Given entries section start
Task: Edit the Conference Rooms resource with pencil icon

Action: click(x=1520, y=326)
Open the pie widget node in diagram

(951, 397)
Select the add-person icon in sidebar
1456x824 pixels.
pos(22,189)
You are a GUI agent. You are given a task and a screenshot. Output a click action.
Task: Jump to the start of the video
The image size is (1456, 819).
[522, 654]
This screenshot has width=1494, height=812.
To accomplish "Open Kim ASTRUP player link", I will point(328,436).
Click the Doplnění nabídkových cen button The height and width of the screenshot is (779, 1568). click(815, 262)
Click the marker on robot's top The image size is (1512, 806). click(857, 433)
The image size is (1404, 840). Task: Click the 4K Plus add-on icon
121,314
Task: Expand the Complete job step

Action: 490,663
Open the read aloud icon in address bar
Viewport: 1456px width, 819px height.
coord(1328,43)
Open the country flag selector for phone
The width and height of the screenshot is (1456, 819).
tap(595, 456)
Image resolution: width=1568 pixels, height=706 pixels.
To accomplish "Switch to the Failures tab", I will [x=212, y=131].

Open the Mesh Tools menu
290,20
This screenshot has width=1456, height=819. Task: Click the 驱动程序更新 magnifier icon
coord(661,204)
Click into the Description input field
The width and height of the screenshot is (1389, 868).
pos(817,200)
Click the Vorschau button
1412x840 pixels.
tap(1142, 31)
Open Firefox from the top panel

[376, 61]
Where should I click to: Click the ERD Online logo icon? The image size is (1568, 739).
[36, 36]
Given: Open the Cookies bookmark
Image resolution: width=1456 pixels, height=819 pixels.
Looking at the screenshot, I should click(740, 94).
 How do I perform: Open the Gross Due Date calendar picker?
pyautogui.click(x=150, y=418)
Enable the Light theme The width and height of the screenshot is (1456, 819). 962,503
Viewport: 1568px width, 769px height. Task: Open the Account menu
Given entries section end
> **What you should do**
How many lines in the listing above include the word "accomplish"? Respond with the number and nothing else.

> **Response box**
2